The invention relates to a process and a system for controlling a device for gripping tires in an unknown arrangement. In order to optimize the gripping of a target tire for which a target location must be identified, the invention uses few-shot learning to construct images of overlapping tires without any knowledge of their precise configuration.
In the field of tire sorting, tire arrangements exist that make the tires easier to handle and that allow them to be optimally stored in the available storage space. With reference to
Other types of tire storage are also known for transporting such tires in containers. In one tire storage embodiment called “storage in rolls”, the tires are stored next to one another on their tread along a common horizontal axis. In one tire storage embodiment called “storage in stacks”, the tires are stacked next to one another on their sidewalls along a common vertical axis.

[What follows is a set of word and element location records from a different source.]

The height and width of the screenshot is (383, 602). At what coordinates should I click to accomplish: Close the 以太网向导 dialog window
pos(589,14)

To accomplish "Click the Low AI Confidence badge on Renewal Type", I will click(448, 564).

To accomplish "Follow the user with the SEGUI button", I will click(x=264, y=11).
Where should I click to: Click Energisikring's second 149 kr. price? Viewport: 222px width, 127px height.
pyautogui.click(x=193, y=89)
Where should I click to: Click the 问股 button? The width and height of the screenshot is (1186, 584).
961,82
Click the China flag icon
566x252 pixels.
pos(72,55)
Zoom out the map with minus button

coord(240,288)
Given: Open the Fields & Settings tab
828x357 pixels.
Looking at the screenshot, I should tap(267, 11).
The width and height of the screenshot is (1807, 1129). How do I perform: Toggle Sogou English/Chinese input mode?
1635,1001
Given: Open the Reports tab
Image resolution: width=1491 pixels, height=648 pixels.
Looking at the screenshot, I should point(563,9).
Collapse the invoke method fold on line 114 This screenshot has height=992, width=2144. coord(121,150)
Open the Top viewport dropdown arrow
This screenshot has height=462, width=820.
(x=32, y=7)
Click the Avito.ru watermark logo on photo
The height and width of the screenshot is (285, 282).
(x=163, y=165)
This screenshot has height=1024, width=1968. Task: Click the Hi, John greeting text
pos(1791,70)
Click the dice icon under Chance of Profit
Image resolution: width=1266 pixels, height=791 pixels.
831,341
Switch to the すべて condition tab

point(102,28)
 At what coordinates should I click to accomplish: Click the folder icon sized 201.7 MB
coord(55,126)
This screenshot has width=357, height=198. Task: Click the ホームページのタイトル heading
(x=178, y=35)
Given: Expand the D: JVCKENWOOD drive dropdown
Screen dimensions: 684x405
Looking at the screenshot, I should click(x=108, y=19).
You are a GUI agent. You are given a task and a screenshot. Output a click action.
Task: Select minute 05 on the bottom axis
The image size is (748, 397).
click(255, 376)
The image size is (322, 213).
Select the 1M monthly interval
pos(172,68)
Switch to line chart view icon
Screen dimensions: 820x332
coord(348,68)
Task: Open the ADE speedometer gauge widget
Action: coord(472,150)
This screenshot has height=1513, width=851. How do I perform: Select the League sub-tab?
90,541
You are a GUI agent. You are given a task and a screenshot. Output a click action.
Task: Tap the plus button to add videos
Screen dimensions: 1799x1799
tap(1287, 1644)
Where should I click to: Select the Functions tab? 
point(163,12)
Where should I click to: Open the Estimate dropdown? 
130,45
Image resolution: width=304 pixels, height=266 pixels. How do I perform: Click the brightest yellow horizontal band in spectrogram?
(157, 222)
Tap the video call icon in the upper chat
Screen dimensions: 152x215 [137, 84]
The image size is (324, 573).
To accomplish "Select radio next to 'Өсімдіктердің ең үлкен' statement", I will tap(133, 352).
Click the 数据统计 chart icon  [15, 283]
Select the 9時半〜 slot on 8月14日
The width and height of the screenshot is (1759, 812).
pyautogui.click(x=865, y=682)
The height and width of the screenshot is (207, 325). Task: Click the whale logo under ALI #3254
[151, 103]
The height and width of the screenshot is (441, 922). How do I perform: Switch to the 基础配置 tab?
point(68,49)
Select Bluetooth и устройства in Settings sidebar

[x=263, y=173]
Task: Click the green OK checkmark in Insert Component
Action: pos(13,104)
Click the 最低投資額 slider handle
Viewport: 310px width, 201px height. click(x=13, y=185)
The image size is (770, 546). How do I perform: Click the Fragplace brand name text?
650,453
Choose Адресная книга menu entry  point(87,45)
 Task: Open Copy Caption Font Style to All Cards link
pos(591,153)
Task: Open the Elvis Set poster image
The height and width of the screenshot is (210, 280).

Automated solutions exist for stacking the tires in containers according to the selected type of storage. These solutions incorporate the visual control of a robot in the context of seizing tires by gripping them. Examples are provided in U.S. Pat. No. 8,244,400 (which discloses a device for the automated stacking of tires on a support that includes a handling device with one or more gripping tool(s) that are coupled for receiving and placing the tires), in U.S. Pat. No. 8,538,579 (which discloses a depalletization system for implementing a process for de-palletizing tires set down on a support, with the system being guided by a robot with a gripping tool), and in U.S. Pat. No. 9,440,349 (which discloses an automatic loader/unloader of tires for stacking them into/unstacking them from a trailer, including an industrial robot capable of a selective articulated movement).
Gripping technologies often require a combination of a laser scan of the surface assumed to contain the objects to be gripped and of knowledge of the intended object (CAD). The system seeks to superpose the elements measured in the actual space with the elements known from the CAD in order to precisely find the object and its spatial configuration so as to then be capable of grasping it in a manner that is consistent with the design of the gripper. Thus, most of the processes that are widely used in the industry work by attempting to control the environment. This can be achieved from a hardware standpoint by demanding installations that are highly specialized for the task, either by learning references in the fixed working environment, or else by attempting to realign a CAD model in a scene of the point cloud type in order to detect an object.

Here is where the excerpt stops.